- IATA: none; ICAO: KGMJ; FAA LID: GMJ;

Summary
- Airport type: Public
- Owner: City of Grove
- Serves: Grove, Oklahoma
- Elevation AMSL: 831 ft (253 m)
- Coordinates: 36°36′24″N 094°44′19″W﻿ / ﻿36.60667°N 94.73861°W
- Website: groveregionalairport.com

Map
- GMJ Location of airport in Oklahoma

Runways
| Direction | Length |  | Surface |
| ft | m |
| 18/36 | 5,200 | 1,585 | Asphalt |

Statistics (2008)
- Aircraft operations: 22,820
- Based aircraft: 60
- Source: Federal Aviation Administration

= Grove Municipal Airport =

Grove Municipal Airport is a city-owned, public-use airport located two nautical miles (4 km) northeast of the central business district of Grove, a city in Delaware County, Oklahoma, United States. It is included in the National Plan of Integrated Airport Systems for 2011–2015, which categorized it as a general aviation facility.
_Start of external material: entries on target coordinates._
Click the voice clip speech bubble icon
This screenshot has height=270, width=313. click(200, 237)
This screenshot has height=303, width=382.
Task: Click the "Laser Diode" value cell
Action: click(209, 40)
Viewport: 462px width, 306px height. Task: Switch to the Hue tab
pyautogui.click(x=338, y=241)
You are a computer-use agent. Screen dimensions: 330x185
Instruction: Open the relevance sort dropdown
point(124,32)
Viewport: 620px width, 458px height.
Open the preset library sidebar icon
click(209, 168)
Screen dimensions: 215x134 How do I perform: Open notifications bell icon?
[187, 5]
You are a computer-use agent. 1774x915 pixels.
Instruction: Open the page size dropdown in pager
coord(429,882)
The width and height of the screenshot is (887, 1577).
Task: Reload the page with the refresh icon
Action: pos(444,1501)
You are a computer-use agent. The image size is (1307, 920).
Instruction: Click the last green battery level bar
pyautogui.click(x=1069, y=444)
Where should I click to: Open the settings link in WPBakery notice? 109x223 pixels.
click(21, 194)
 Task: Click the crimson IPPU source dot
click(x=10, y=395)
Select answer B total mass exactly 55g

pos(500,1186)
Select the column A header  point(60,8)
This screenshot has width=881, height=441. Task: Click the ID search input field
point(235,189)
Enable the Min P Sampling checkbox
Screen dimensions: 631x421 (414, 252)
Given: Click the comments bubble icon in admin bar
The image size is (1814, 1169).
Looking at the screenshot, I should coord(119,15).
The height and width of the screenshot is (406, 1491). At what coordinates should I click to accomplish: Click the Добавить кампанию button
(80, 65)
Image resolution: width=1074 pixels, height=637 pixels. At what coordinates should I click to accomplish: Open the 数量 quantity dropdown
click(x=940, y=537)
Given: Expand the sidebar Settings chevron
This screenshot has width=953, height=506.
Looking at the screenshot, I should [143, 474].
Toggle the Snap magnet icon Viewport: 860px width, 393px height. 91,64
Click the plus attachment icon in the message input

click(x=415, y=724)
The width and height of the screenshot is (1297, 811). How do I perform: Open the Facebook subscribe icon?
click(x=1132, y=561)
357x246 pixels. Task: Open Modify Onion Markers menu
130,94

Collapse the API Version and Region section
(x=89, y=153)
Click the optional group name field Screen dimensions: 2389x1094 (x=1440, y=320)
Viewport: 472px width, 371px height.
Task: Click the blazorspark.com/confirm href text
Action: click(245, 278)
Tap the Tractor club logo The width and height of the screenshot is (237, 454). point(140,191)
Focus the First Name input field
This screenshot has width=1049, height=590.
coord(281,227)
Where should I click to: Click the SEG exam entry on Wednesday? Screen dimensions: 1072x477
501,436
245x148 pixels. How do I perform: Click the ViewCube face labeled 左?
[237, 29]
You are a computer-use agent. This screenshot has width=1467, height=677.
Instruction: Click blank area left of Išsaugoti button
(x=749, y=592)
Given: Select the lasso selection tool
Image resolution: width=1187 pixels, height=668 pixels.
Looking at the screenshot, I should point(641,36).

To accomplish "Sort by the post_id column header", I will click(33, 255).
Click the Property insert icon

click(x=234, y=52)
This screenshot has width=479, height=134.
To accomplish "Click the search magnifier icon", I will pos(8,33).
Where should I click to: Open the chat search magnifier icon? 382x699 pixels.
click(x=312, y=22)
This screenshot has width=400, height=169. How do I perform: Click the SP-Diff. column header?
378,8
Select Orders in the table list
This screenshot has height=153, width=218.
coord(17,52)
Although most U.S. airports use the same three-letter location identifier for the FAA and IATA, this airport is assigned GMJ by the FAA, but has no designation from the IATA.

== Facilities and aircraft ==
Grove Municipal Airport covers an area of 123 acres (50 ha) at an elevation of 831 feet (253 m) above mean sea level. It has one runway designated 18/36 with an asphalt surface measuring 5,200 by 75 feet (1,585 x 23 m).

For the 12-month period ending July 10, 2008, the airport had 22,820 aircraft operations, an average of 62 per day: 99.8% general aviation and 0.2% military. At that time there were 60 aircraft based at this airport: 85% single-engine, 13% multi-engine, and 2% helicopter.